As part of the research process, the project team are engaged on a grand tour of the globe’s troube spots, blogging as they go. Yesterday Nigel Roberts, one of the report’s directors, was in Gaza City, wondering “what the %*$& happened here”; last month he was in Helmand, pondering Gerald Templer’s lessons on counter-insugency; in November he was in Nepal, reflecting that “peoples’ expectations of what ethnic federalism can deliver seem out of all proportion to what any devolved Nepalese state can do”. Meanwhile, the report’s other director, Sarah Cliffe, was in Haiti shortly before the earthquake, looking at drugs and gang-related violence. At the same time, the team have commissioned a flotilla of research inputs – no less than 37 background papers and case studies designed to review the data, explore thematic issues, and draw lessons from a battery of geographical case studies. (The full list of background studies is here.)
This WDR comes amid changing times on the conflict front. As the project’s overview paper notes, the incidence and severity of state-to-state and civil war have declined significantly in recent years – but it’s not all good news. Not only are there ongoing problems such as long-running conflicts that have resisted resolution, post-conflict countries at risk of relapse, and regimes who’ve been isolated without conclusion; a range of new issues also seems to be coming into play…

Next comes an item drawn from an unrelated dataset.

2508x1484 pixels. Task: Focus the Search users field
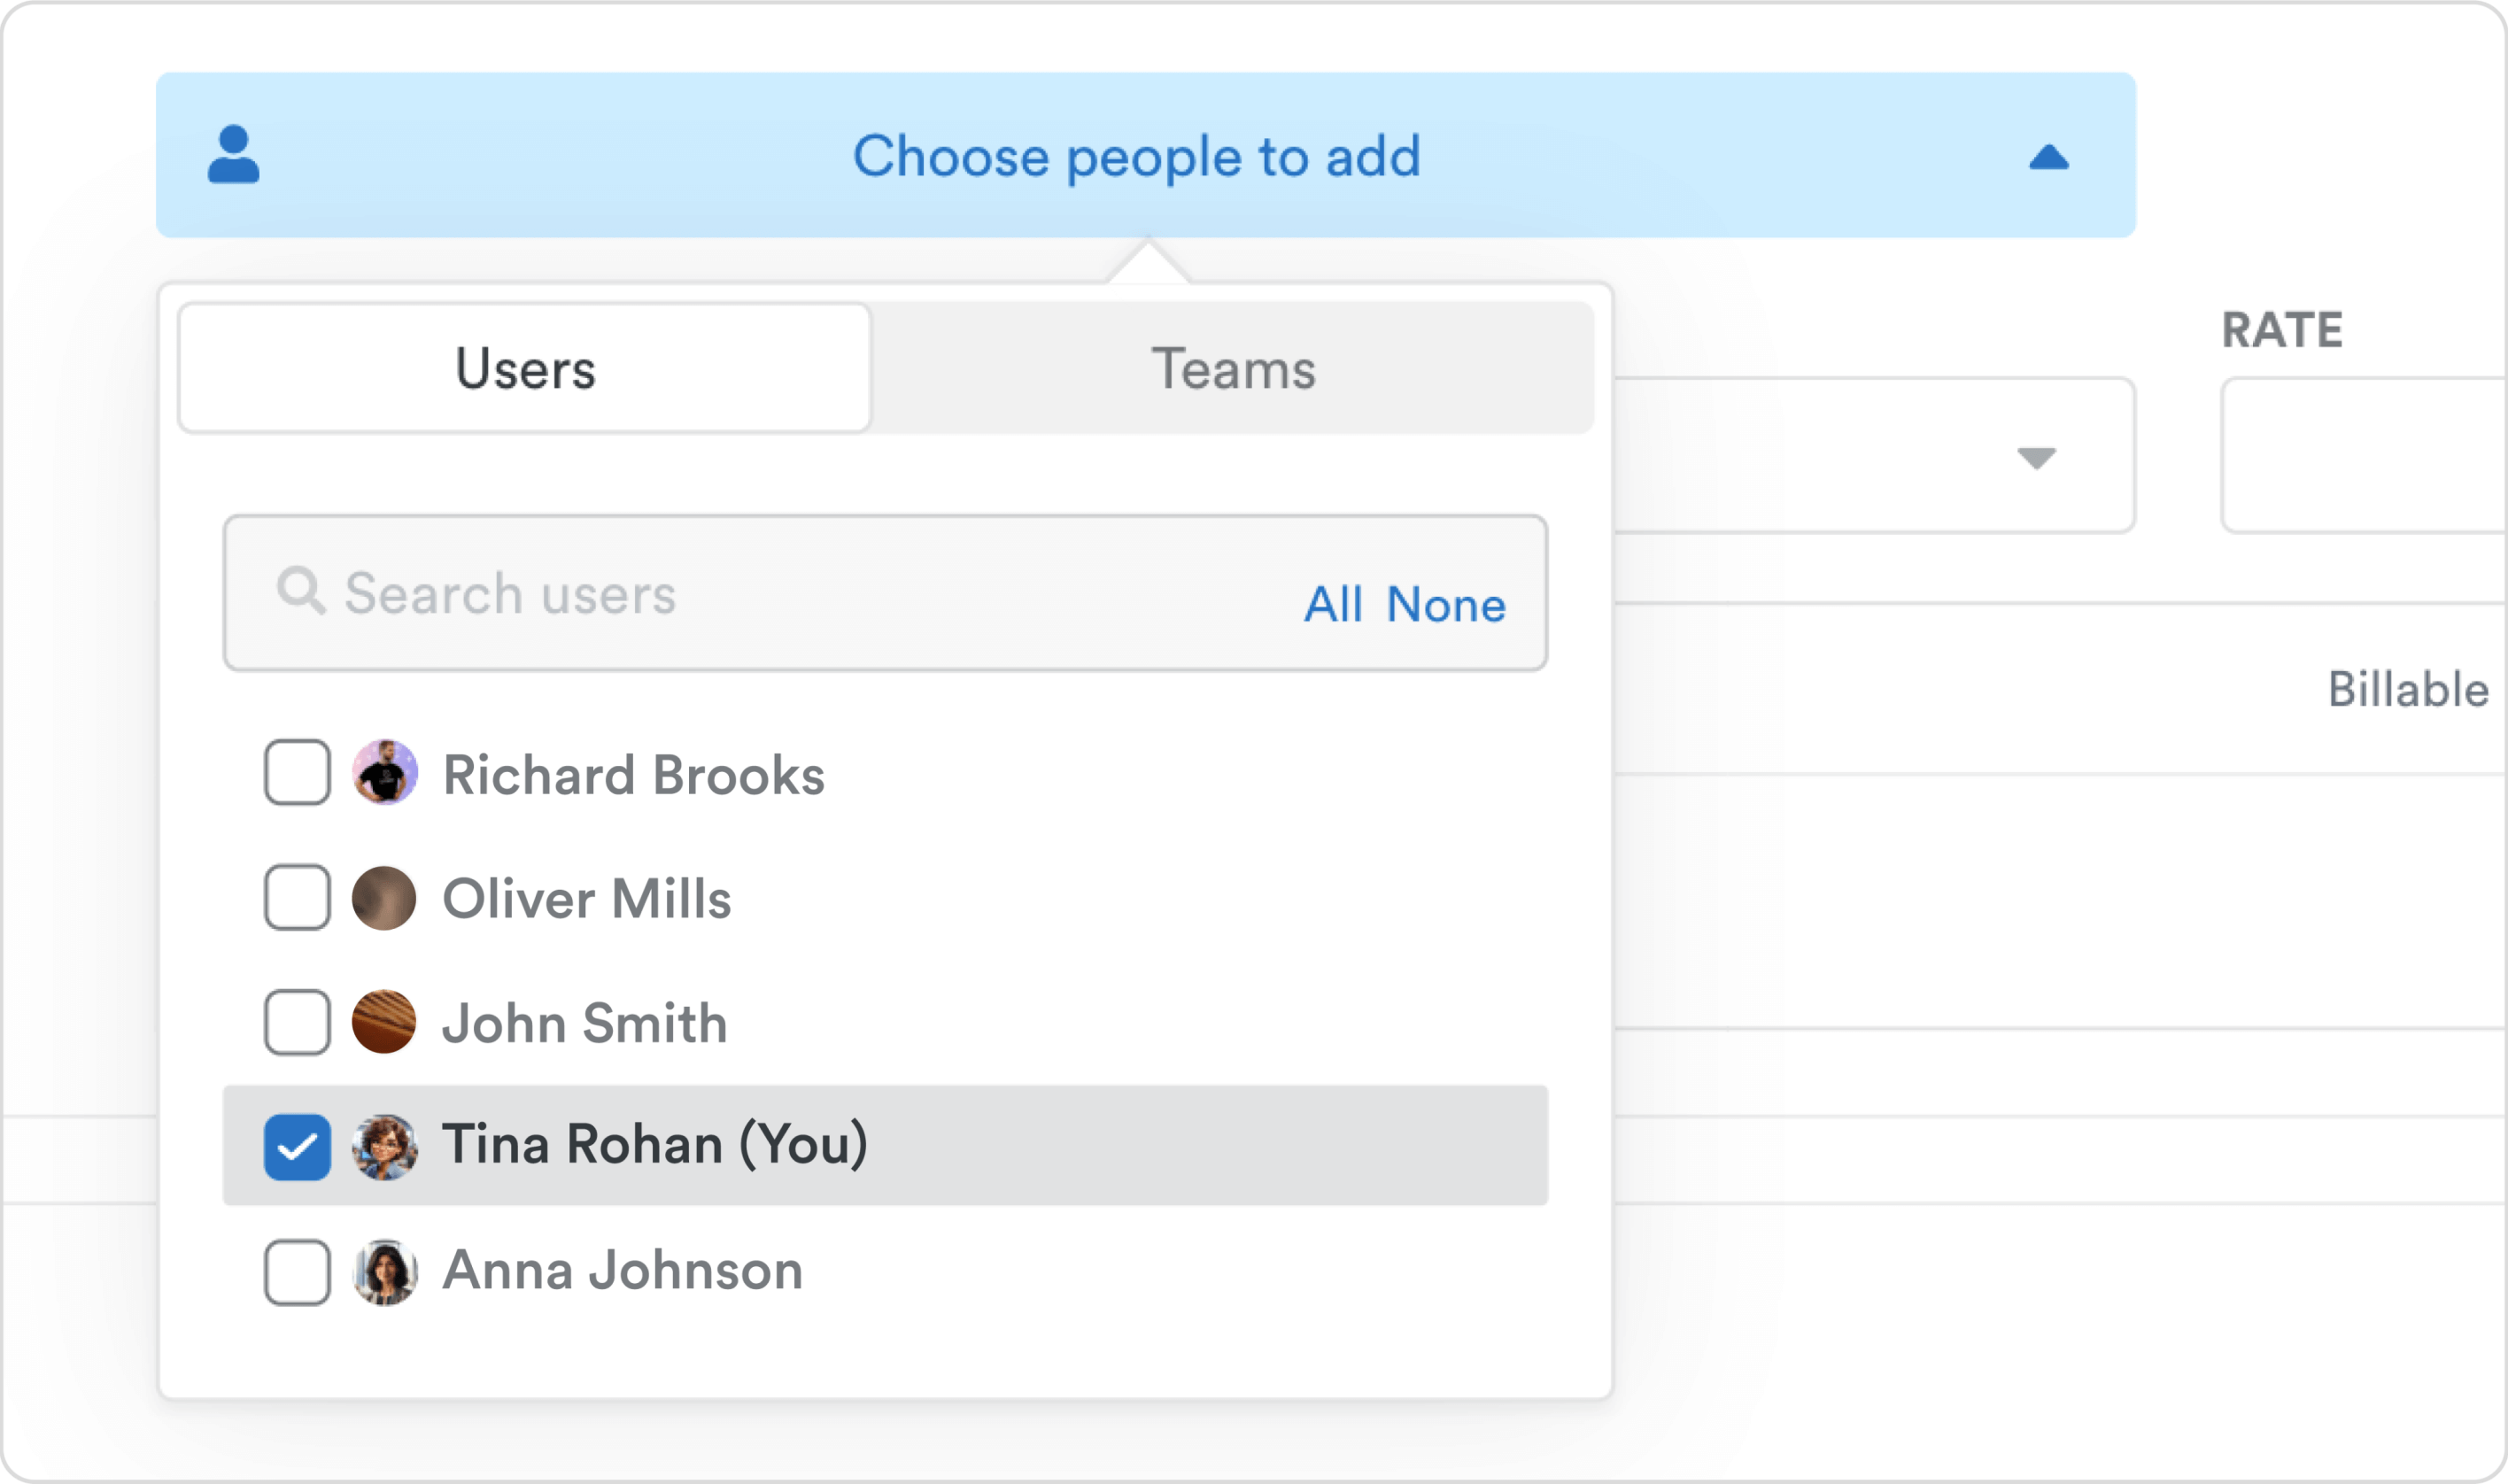click(x=760, y=593)
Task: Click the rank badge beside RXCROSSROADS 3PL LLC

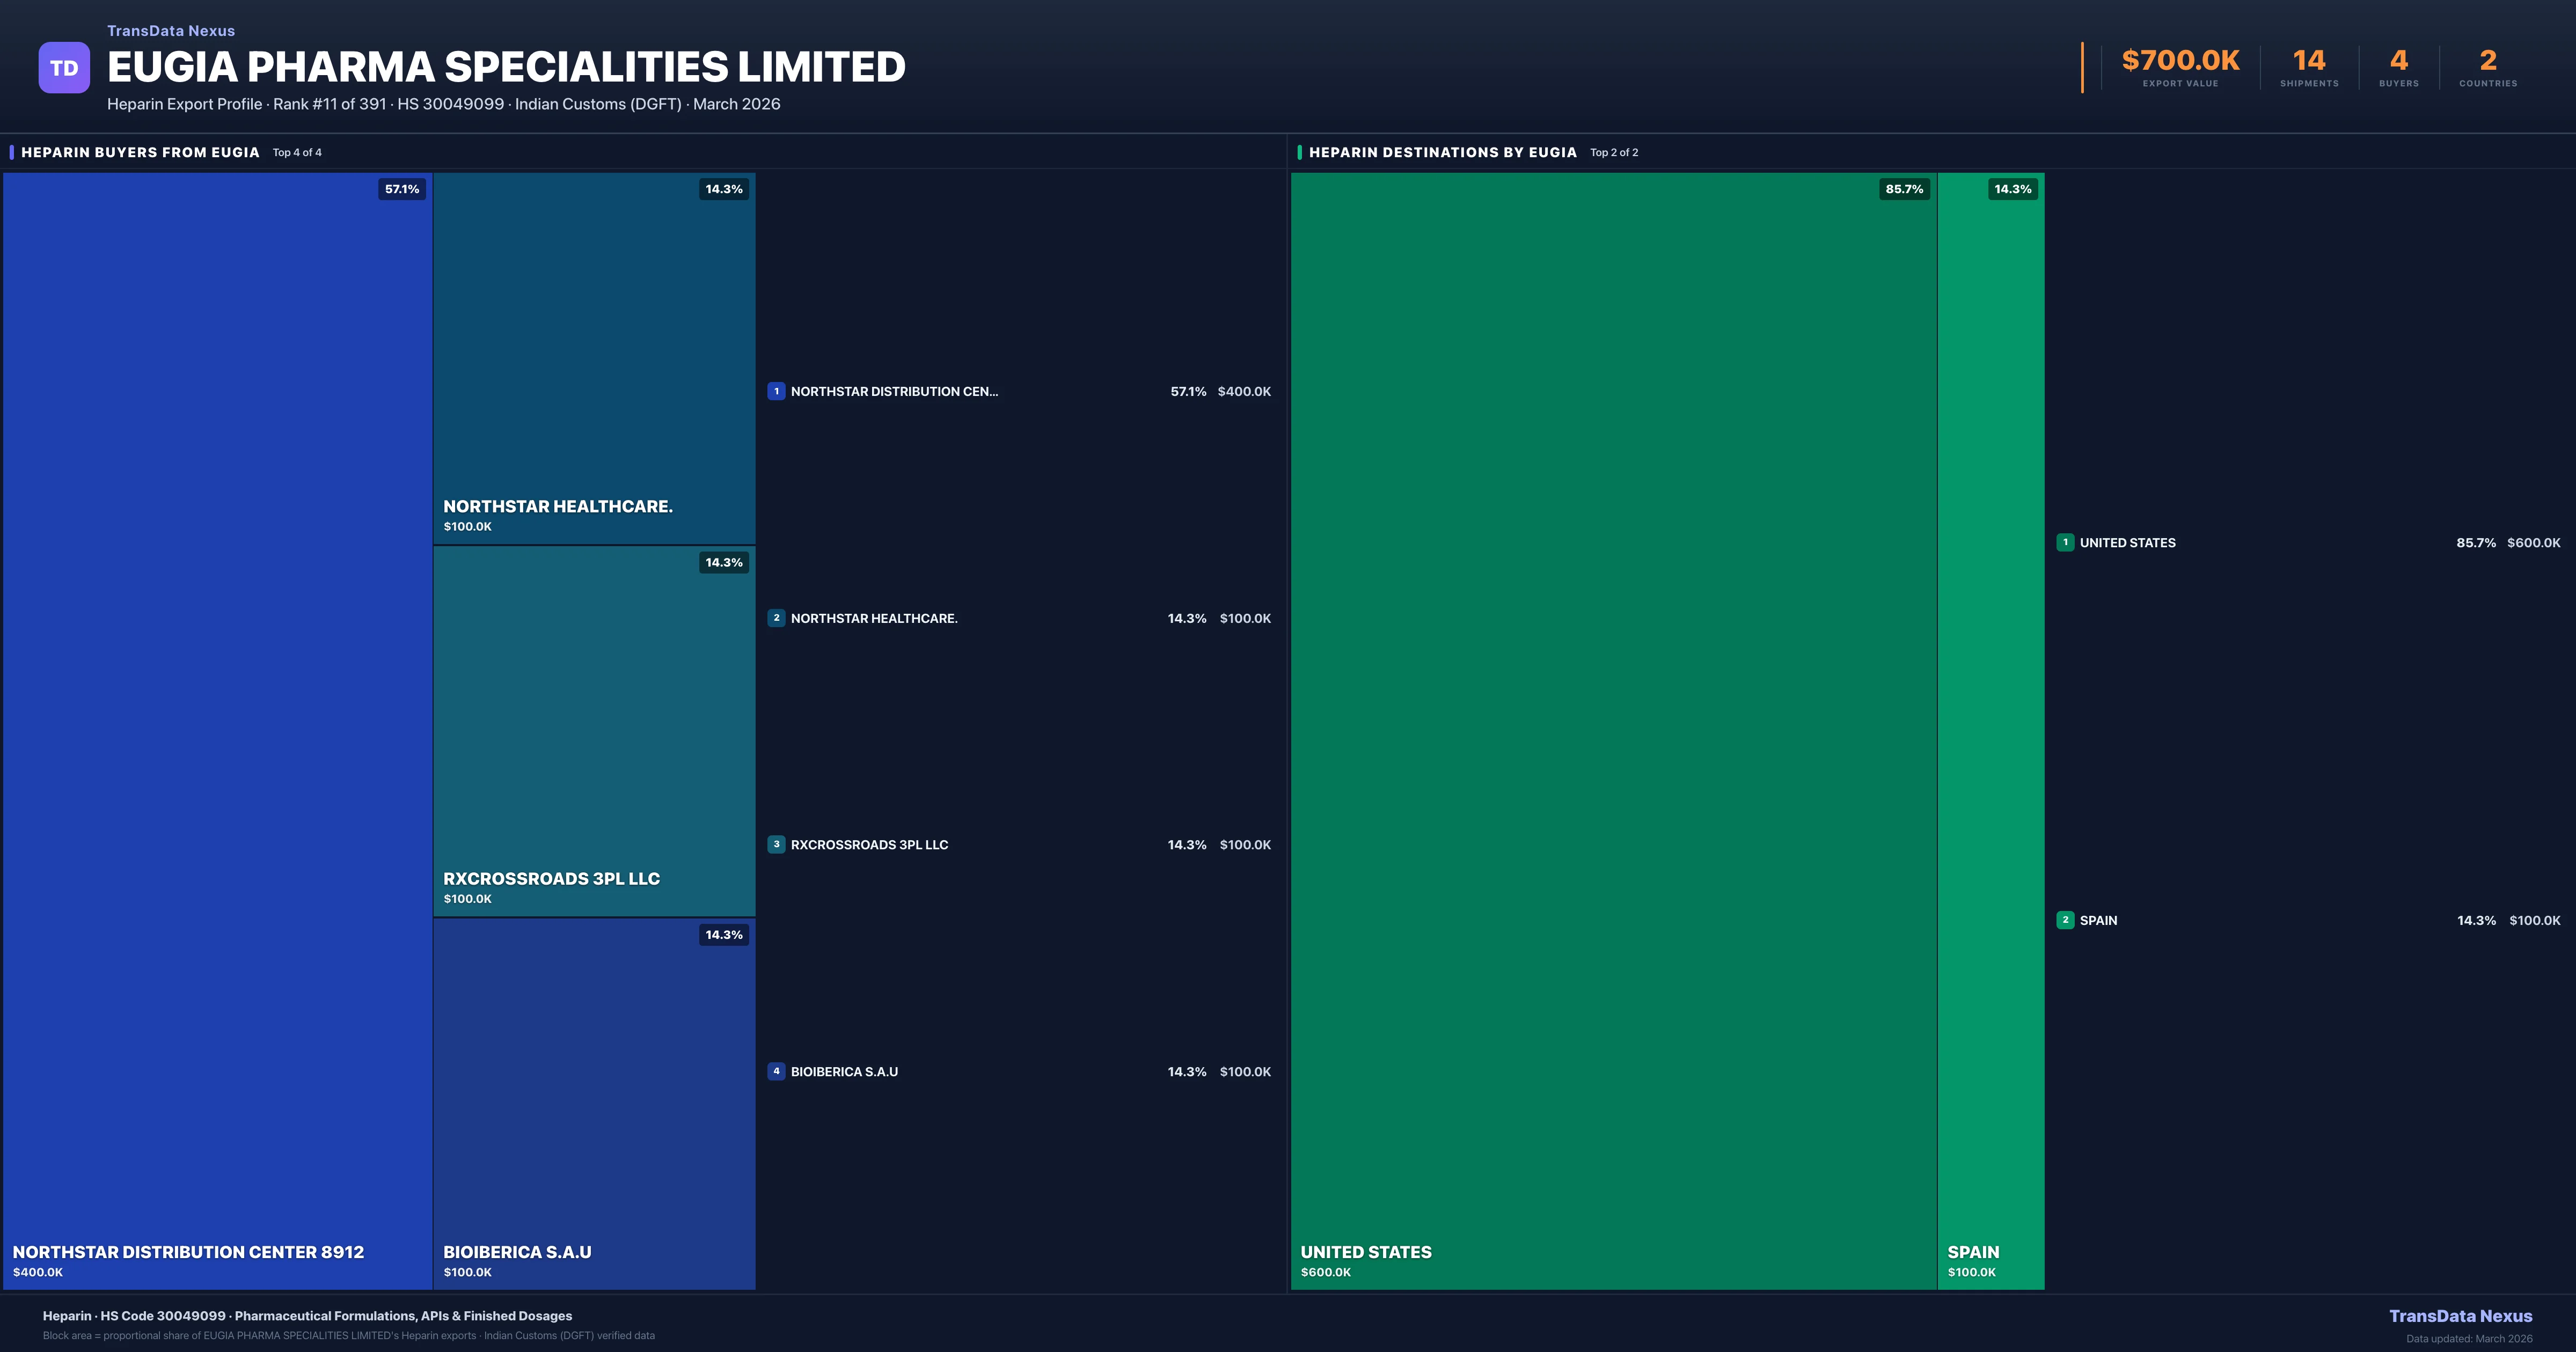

Some countries once seen as stable have experienced recent violence. Sub-national conflict in otherwise stable middle-income countries is a significant phenomenon, and organized crime and drug trafficking now make use of cross-border networks which threaten poorer regions, middle-income countries and high-income nations. The WDR will examine new datasets to assess the implications of these trends, as well as potential triggers of future conflict, such as rising youth unemployment; water, land and fuel shortages; nuclear proliferation; religious militancy; and climate change.
I’ve just finished writing the team’s background study on what climate change and resource scarcity mean for the risk of violent conflict (more on that at a later date). It’s been great to work with such an interdisciplinary team – and sobering to reflect on the risk drivers that lie ahead.